*What the task requires:*
Copy exactly. Begin at the line containing "This screenshot has width=1456, height=813." and stop at the last line of the entries, omitting any pictures.

*Stored items from a collection:*
Content starts

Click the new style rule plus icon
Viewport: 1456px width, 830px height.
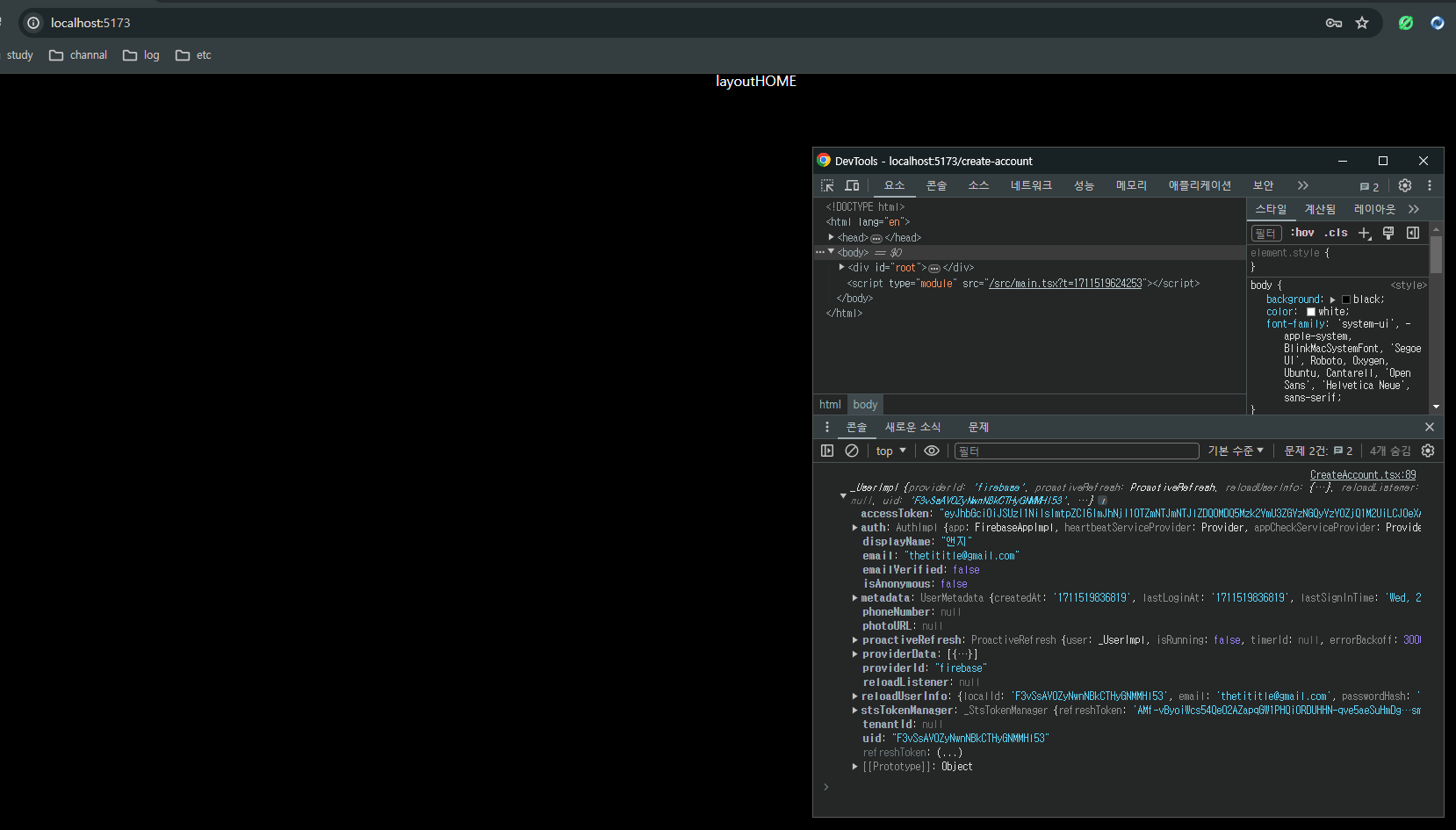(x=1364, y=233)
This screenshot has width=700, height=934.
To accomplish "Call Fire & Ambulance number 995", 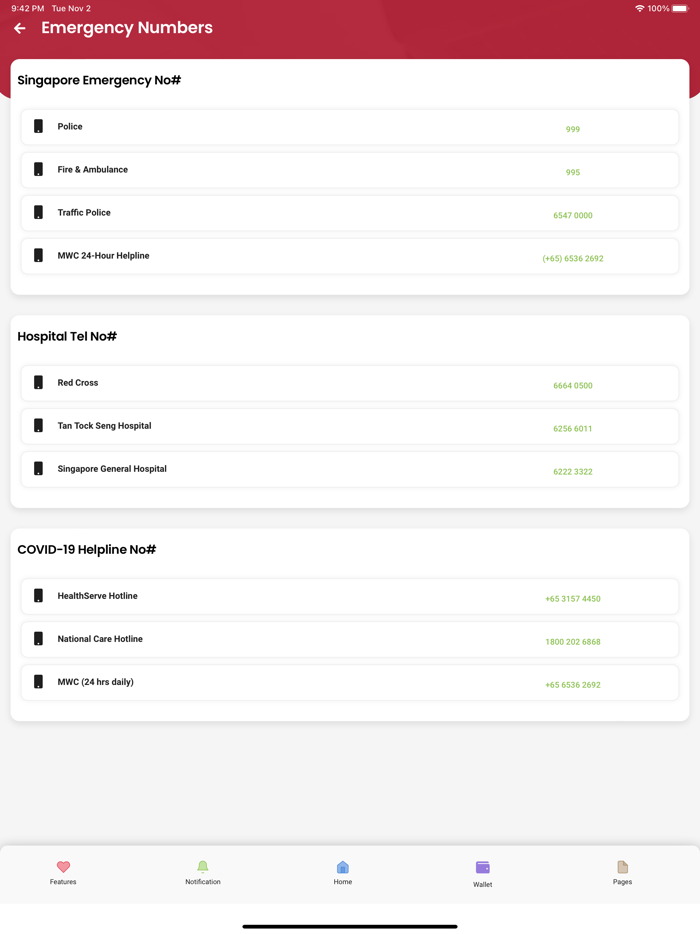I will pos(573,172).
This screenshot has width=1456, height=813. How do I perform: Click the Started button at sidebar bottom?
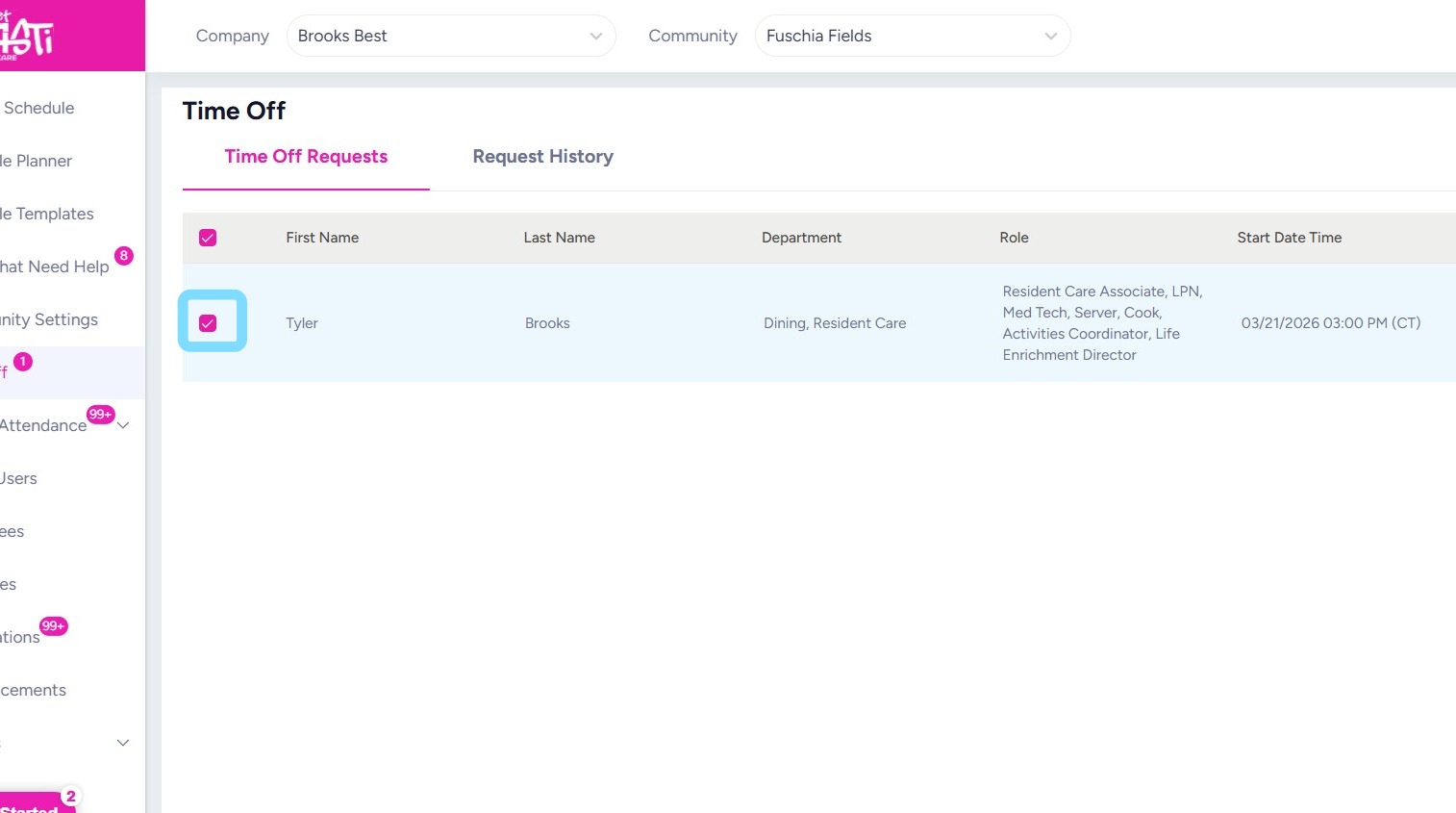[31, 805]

Content ends

*Result below:*
This screenshot has width=1456, height=813. How do I perform: Click the Started button at sidebar bottom?
[31, 805]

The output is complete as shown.